RDA analysis adapted from the nice workflow of Brenna Forester available in popgennescent
Developed by Laura Benestan in Stephanie Manel's laboratory for the Reservebenefit project.
We used of Redundancy Analysis (RDA) as a genotype-environment association (GEA) method to simultaneously assess the percent of genomic variation explained by environmental variables and to detect loci under selection (see the relevant paper of Forester et al. 2018. RDA is a two-step analysis in which genetic and environmental data are analyzed using multivariate linear regression. Then PCA of the fitted values is used to produce canonical axes, which are linear combinations of the predictors (Legendre & Legendre, 2012). Here, we performed the RDA on a individual-based sampling design rather than population-based, see Benestan et al. 2016.
Here, we apply RDA to genomic data from 276 individuals of the white seabream (Diplodus sargus) sampled across the Mediterranean sea.
Then, we analyse Results of the RDA at the full set of 18,512 single nucleotide polymorphism (SNP) markers. The goal of this study is to understand which environmental factor may drive the genomic divergence observed in this species. In this case, the data is individual-based, and inputs are allele counts (i.e. 0/1/2) for each locus and individual fish.
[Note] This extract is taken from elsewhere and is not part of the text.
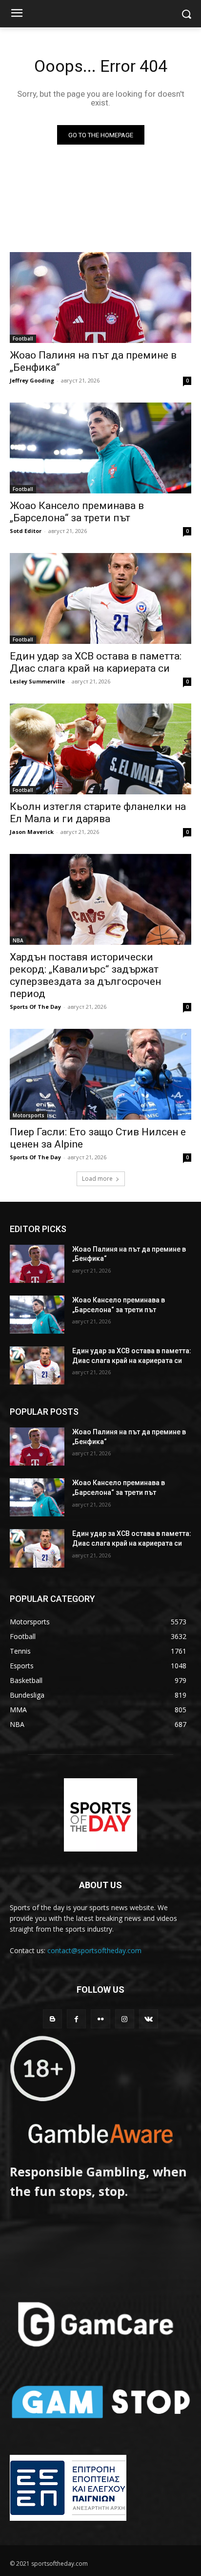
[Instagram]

Download R packages First, we install the necessary packages and then download the corresponding libraries.
library(psych)
library(vegan)
library(adegenet)
library(dplyr)
library(fmsb)
library(gsl)
Obtain raw format from vcf file using VCFTOOLS and PlINK
Transform the vcf format into a tped plink format
vcftools --vcf yournameoffile.vcf --plink-tped --out yournameoffile
Then transform the plink format to a raw format by re-running the following command on your terminal.
plink --tped yournameoffile.tped --tfam yournameoffile.tfam --recodeA --out yournameoffile
plink_diplodus <- read.table("yournameoffile.raw", header=TRUE, sep=" ", row.names=1)
dim(plink_diplodus)
Prepare genomic data.
We remove the names of the samples as we don't consider these values when we will fill the missing values. Yet other way to handle the missing values and before doing this step visualize patterns of missingness and perform map-independent imputations of missing genotypes using grur package
gen <- plink_diplodus[,6:37029]
We calculate the percent of missing data. Multivariate analysis are very sensitive to missing data and these missing needs to be filled.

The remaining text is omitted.